Governor Rick Snyder has signed the Healthy Michigan plan into law, making nearly half a million more residents eligible for the state's version of Medicaid expansion, to improve what he described as a combination of cost, quality and access.
In the first year, Healthy Michigan is anticipated to cover 320,000 Michiganders and eventually about 470,000 – most of them working but earning only around $15,000 a year.
Those covered by the plan in the state's landmark law, HB 4717, will be required to share in the premium costs, but they will also have incentives to take responsibility for their lifestyle choices and to maintain or improve their health.
Previously, those without health insurance often waited until their medical conditions were severe enough that they sought treatment in an emergency room, the most expensive way to get medical care, Snyder said in a news release Monday.
"We didn't do anything about it for many years," he said at the web broadcast signing ceremony. "Let's get them in medical homes instead of ERs."
Michigan is one of a short but growing list of Republican-controlled states to accept Medicaid expansion, including Arizona and North Dakota. Also on Monday, Republican Pennsylvania Governor Tom Corbett unveiled a new healthcare agenda with a proposal to expand Medicaid eligibility through private health plans, if the federal government is open to new cost-sharing and work requirements.
Most Republican-led states have decided against expanding Medicaid, despite the federal government paying for the first three years in its entirety and then over the next several years reducing that to 90 percent of the cost. Michigan still needs a waiver from the U.S. Health and Human Services Department for its reforms in expanding Medicaid.

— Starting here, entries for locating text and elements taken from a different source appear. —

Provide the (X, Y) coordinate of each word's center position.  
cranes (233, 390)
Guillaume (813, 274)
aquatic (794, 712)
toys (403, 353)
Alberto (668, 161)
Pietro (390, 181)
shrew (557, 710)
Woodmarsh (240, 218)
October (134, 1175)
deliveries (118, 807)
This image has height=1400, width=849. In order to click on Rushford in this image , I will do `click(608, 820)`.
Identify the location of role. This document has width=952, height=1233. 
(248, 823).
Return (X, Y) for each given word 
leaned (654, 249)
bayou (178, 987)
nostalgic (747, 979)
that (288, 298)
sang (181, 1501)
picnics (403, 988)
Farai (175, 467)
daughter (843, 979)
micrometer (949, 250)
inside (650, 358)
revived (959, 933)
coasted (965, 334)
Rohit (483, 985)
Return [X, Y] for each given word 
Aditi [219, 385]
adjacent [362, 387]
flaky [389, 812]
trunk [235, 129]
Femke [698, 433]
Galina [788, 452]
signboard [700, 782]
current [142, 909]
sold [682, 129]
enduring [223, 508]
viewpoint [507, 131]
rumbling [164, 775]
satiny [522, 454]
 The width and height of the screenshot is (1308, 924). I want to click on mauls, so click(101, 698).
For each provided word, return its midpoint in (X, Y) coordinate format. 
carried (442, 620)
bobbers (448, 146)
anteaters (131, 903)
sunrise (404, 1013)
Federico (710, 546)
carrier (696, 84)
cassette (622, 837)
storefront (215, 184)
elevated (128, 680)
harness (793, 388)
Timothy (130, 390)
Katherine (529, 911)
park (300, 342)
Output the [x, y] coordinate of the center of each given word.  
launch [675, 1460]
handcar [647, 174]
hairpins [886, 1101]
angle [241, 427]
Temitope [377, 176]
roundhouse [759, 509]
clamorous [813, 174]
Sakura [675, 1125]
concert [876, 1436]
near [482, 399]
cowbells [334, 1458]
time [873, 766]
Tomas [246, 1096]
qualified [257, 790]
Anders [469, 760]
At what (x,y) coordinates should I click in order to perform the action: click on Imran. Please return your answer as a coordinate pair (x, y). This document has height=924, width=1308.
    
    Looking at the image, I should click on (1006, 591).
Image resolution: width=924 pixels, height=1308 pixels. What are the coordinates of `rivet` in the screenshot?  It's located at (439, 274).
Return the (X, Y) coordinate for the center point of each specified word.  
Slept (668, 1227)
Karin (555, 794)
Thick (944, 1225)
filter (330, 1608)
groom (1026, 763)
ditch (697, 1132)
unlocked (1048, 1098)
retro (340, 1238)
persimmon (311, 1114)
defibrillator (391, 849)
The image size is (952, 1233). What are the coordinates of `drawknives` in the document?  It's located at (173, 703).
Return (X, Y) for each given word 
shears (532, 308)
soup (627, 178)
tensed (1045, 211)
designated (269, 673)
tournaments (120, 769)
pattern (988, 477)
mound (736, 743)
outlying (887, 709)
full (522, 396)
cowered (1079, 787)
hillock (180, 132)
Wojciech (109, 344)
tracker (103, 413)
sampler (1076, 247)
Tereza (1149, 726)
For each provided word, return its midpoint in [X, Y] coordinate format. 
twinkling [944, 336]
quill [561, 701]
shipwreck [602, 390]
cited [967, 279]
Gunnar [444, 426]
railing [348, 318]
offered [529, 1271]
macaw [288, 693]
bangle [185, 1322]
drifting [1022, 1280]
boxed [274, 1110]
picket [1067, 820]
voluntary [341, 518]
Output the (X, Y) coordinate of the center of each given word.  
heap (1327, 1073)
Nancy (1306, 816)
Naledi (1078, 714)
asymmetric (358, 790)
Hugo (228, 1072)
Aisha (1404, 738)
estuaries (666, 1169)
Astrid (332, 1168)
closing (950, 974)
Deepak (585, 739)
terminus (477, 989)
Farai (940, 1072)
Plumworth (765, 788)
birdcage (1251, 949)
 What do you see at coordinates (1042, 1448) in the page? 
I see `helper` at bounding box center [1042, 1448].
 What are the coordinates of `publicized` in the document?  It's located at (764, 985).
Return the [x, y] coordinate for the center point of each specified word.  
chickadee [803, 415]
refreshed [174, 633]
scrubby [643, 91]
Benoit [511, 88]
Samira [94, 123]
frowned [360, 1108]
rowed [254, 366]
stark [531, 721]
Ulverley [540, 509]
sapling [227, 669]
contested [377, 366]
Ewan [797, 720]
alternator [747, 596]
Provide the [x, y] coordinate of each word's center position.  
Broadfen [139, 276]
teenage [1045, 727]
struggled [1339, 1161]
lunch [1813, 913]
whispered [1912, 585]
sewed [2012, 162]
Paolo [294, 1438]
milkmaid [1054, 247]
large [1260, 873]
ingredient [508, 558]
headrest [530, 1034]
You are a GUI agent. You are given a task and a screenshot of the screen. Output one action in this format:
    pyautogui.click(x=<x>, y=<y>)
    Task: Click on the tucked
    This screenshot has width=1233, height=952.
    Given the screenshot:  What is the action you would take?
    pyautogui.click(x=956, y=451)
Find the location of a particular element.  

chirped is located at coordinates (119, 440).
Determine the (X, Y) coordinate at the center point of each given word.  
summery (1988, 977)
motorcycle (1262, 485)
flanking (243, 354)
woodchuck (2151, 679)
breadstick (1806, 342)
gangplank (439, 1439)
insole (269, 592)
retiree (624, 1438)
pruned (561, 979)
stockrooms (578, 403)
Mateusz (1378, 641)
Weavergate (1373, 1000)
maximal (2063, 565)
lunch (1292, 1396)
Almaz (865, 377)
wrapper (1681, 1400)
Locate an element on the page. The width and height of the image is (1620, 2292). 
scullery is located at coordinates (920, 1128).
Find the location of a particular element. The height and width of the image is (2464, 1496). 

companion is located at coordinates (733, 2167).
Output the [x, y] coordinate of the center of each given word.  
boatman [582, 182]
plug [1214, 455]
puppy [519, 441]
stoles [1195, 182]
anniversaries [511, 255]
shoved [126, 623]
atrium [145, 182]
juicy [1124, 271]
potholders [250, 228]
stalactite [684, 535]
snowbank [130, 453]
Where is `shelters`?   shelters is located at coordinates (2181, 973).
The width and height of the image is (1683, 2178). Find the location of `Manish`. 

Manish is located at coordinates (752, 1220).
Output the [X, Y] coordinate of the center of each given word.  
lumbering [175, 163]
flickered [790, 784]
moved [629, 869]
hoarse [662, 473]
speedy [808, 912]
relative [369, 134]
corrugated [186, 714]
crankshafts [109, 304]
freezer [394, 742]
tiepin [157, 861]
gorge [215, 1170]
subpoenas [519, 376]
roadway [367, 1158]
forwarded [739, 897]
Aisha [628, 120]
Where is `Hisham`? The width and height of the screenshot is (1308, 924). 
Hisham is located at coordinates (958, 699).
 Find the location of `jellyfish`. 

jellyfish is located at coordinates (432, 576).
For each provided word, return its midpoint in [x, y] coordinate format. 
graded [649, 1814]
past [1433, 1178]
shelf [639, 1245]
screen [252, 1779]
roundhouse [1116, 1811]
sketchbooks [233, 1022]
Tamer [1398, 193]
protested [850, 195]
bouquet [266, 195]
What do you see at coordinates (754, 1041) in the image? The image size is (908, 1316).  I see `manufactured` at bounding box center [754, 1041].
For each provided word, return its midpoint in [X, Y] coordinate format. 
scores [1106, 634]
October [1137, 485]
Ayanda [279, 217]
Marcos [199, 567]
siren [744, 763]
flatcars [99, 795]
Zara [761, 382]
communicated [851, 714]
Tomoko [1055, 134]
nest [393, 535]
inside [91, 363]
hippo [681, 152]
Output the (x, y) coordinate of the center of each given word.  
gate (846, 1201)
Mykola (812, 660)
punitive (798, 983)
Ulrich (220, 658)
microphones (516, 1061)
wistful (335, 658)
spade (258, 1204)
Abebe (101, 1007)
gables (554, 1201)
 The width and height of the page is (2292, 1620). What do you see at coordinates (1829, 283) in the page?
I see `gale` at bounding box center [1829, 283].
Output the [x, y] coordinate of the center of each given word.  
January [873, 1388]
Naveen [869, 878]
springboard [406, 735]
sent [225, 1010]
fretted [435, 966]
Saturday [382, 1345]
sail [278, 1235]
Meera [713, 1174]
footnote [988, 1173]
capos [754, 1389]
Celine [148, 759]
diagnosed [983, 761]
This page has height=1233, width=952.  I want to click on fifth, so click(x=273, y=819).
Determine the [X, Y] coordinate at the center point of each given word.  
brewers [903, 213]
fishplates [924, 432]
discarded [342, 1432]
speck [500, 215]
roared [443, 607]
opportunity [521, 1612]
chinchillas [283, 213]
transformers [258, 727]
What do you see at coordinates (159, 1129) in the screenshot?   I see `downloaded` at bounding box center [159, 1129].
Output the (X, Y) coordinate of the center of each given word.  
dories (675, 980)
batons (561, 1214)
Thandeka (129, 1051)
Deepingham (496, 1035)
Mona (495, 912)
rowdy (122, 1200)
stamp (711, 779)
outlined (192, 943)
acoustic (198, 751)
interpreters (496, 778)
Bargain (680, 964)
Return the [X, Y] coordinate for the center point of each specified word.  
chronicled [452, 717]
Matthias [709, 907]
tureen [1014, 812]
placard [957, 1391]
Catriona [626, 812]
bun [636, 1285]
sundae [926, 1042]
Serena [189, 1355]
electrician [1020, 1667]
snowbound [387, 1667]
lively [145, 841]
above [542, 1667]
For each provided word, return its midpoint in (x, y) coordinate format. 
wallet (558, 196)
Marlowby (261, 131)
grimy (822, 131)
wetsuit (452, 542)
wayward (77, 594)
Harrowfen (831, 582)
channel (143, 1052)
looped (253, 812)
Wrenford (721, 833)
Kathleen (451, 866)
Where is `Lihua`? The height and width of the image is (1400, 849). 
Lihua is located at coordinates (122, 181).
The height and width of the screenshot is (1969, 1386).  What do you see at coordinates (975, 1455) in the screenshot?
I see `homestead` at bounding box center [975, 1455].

Michigan's hospitals bear more than $880 million in uncompensated costs every year, which Snyder said are passed along to individuals and businesses through higher health care premiums. Healthy Michigan will help alleviate hundreds of millions of those costs annually, he said.
"Health care is an issue that prompts strong opinions, and debate over this plan was thoughtful, and, at times, intense," Snyder said, adding at the broadcast of the bill signing that it was hard work. "But in the end, lawmakers from both sides of the aisle came together on an improved plan."